I looked at him with a clearly puzzled expression on my face.
“Anything we make here I can buy for cheaper,” he explained, “absolutely nothing we make here we make because it’s economically advantageous.”
Filippo says that the wine they make here in Monesevole costs around 7 euros a liter to produce, whereas they could buy a liter of similarly-made organic wine from their neighbors for only 2.5 euros – that’s a massive difference, especially considering the fact that they produce and drink over 1,500 liters a year here. To be specific, this massive difference is a difference of 6,750 euros every year. Hearing this, I was flabbergasted.
“So why do it?” I asked.
Filippo laughed. He gave me many reasons: students and visitors who come to Monestevole like to participate in the tradition of winemaking, it’s a fun process, it’s a tradition, it’s part of the experience of living and working on a farm in Italy. “I also took up the vineyard for my dad,” he recalled, explaining that his father wanted to produce wine once he retired. But no reason seemed as paramount in the decision to make wine as the fact that it was a heritage product, making it even more special.
“Anything else you want to know?” Filippo asked as we wrapped up the conversation.
I hesitated, then tentatively responded: “Is it good?”
He smiled knowingly. “Do you want to try?”
My ‘yes’ came fast. Filippo laughed, stood up to grab the clear glass bottle full of the deep red liquid, and poured me a small glass. He told me there was no way that I could do all this research about their wine without trying it.
“Saluté,” I said as our glasses touched.
“En vino veritas,” he replied, “In wine lies the truth.”
And, with that latin saying, the story was complete.
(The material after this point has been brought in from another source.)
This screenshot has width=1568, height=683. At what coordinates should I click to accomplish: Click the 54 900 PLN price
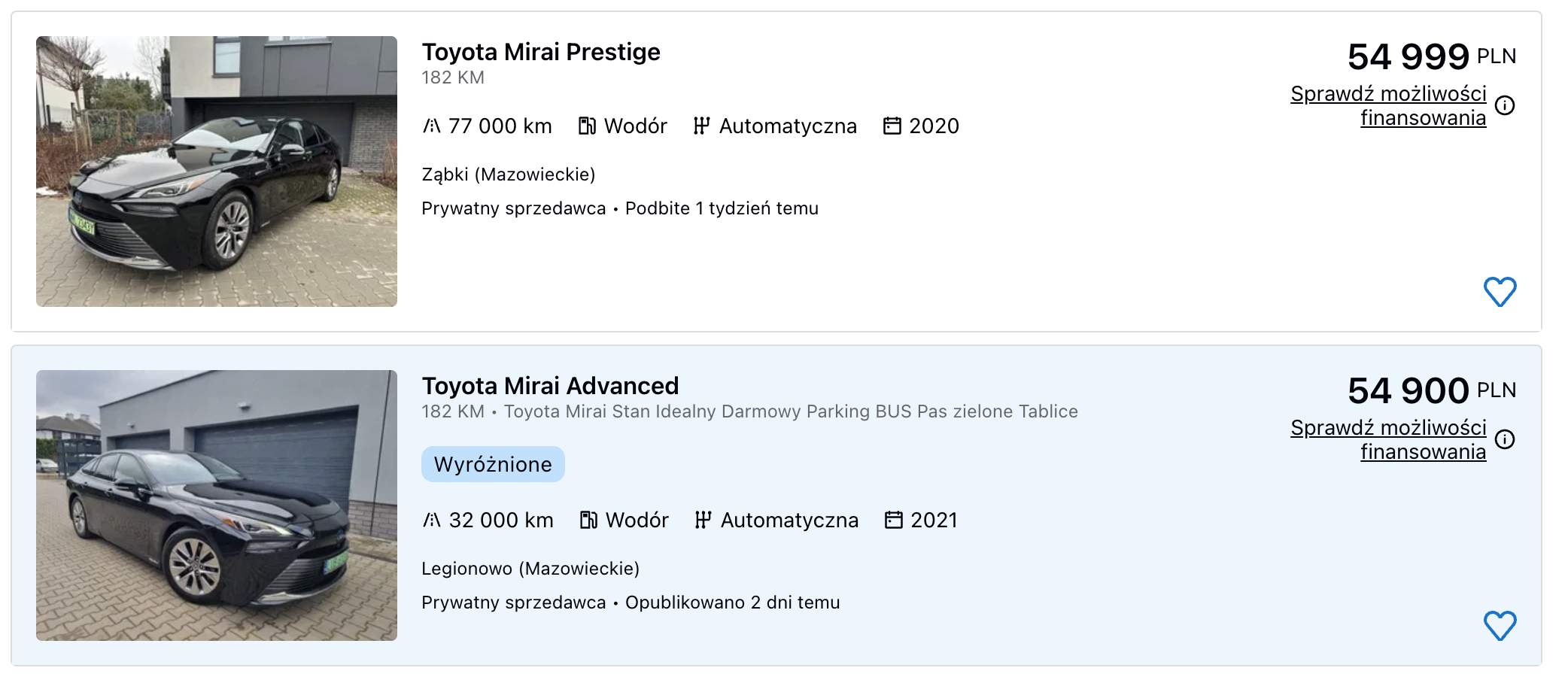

As I sat on an old wood bench and listened to Filippo’s excited Italian accent, full of laughter, tell me stories of wine and the disasters he’d encountered making it, I realized why TribeWanted spent thousands of euros and hours upon hours of intense physical labor every year in order to produce a beverage that could be bought for way cheaper.
Viticulture in Umbria, and in all of Italy, is as old as written history shows; it’s built into the land’s past. When Filippo bought this property, he also inherited the practice of winemaking. Around half of the grape plants in the vineyard were already here, some over 50 years old, just waiting to be harvested and turned into a rich vino. The tradition of making wine was something that TribeWanted simply had to continue – it’s just a part of having an organic farm in Italy. Filippo says that he’s uncertain if he would’ve picked up viticulture if he could go back and do it all over again, but somehow I find myself doubting him. Winemaking is one of Italy’s heritage products and, from the smiles on the faces of all the Monestevole staff as they sit around the table, chattering away and sipping the vino they made themselves, I don’t believe for a second that they would have it any other way.